Skip to content

Training Pipeline

Overview

The training pipeline runs on Mac Mini M1 for model development, with deployment to Raspberry Pi for inference. The system is designed to be simple and focused on battle mechanics.

Pipeline Components

graph TD
    A[Battle Data] --> B[Data Collection]
    B --> C[Mac Mini Training]
    C --> D[Model Export]
    D --> E[Pi Deployment]

Data Collection

@dataclass
class BattleExample:
    """Single battle training example"""
    state: np.ndarray        # Game state features
    action_taken: int        # Action index
    reward: float           # Battle outcome (-1, 0, 1)
    next_state: np.ndarray  # Resulting state
    done: bool             # Battle ended

class DataCollector:
    """Collects battle data for training"""
    def __init__(self, max_examples: int = 10000):
        self.examples = []
        self.max_examples = max_examples

    def add_example(self, example: BattleExample):
        """Add battle example to dataset"""
        self.examples.append(example)
        if len(self.examples) > self.max_examples:
            self.examples.pop(0)

    def get_training_data(self) -> Tuple[np.ndarray, np.ndarray]:
        """Get training data in TF format"""
        states = np.array([ex.state for ex in self.examples])
        actions = np.array([ex.action_taken for ex in self.examples])
        return states, actions

Model Training

class BattleModelTrainer:
    """Trains battle model on Mac Mini M1"""
    def __init__(self):
        self.model = self._create_model()
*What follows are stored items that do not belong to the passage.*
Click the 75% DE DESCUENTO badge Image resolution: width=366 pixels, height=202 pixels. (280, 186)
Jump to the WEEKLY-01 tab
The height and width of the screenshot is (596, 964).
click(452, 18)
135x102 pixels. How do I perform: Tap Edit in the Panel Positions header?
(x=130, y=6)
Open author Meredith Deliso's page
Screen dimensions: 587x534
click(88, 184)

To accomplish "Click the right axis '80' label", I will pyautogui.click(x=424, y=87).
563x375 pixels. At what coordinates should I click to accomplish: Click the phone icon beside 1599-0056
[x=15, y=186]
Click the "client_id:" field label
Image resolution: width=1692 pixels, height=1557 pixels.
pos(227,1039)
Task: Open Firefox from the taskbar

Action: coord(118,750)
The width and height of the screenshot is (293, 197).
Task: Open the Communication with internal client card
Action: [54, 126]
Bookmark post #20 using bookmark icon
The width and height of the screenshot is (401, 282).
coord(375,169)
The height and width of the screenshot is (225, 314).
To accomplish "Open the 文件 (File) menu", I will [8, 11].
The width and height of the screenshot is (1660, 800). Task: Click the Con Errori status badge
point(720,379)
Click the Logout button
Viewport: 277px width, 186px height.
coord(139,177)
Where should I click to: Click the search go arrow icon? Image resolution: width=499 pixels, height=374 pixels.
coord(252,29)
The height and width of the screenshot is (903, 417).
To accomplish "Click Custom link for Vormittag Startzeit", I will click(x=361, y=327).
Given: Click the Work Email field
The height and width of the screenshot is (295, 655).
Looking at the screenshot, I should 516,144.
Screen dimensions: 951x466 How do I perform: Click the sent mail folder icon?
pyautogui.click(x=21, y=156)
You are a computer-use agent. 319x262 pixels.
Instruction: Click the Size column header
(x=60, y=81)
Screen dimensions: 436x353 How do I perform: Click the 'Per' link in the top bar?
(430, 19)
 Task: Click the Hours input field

    def _create_model(self) -> tf.keras.Model:
        """Create simple battle model"""
        return tf.keras.Sequential([
            tf.keras.layers.Dense(64, activation='relu'),
            tf.keras.layers.Dense(32, activation='relu'),
            tf.keras.layers.Dense(len(ACTIONS), activation='softmax')
        ])

    def train(self, 
             states: np.ndarray, 
             actions: np.ndarray, 
             epochs: int = 10):
        """Train model on battle data"""
        self.model.compile(
            optimizer='adam',
            loss='sparse_categorical_crossentropy',
            metrics=['accuracy']
        )

        self.model.fit(
            states, 
            actions,
            epochs=epochs,
            validation_split=0.2
        )

    def export_for_pi(self, path: str):
        """Export model for Raspberry Pi"""
        converter = tf.lite.TFLiteConverter.from_keras_model(self.model)
        converter.optimizations = [tf.lite.Optimize.DEFAULT]
        converter.target_spec.supported_types = [tf.float32]

        tflite_model = converter.convert()
        with open(path, 'wb') as f:
            f.write(tflite_model)

Model Deployment

class ModelDeployer:
    """Handles model deployment to Raspberry Pi"""
    def __init__(self, model_path: str):
        self.interpreter = tf.lite.Interpreter(model_path=model_path)
        self.interpreter.allocate_tensors()

        # Get input/output details
        self.input_details = self.interpreter.get_input_details()
        self.output_details = self.interpreter.get_output_details()

    def run_inference(self, state: np.ndarray) -> np.ndarray:
        """Run model inference"""
        self.interpreter.set_tensor(
            self.input_details[0]['index'],
            state.reshape(1, -1)
        )

        self.interpreter.invoke()

        return self.interpreter.get_tensor(
            self.output_details[0]['index']
        )[0]

Training Process

  1. Data Collection
  2. Record battle states and actions
  3. Store win/loss outcomes
  4. Track action effectiveness

  5. Model Training (Mac Mini M1)

  6. Load collected data
  7. Train model using TensorFlow
  8. Validate performance
  9. Export to TFLite format

  10. Deployment

  11. Copy model to Raspberry Pi
  12. Load with TFLite interpreter
  13. Verify inference speed
  14. Update active model

Version History

  • v1.0: Initial training pipeline
  • v1.1: Added data collection
  • v1.2: Hardware optimization
  • v2.0: Simplified for Mac Mini training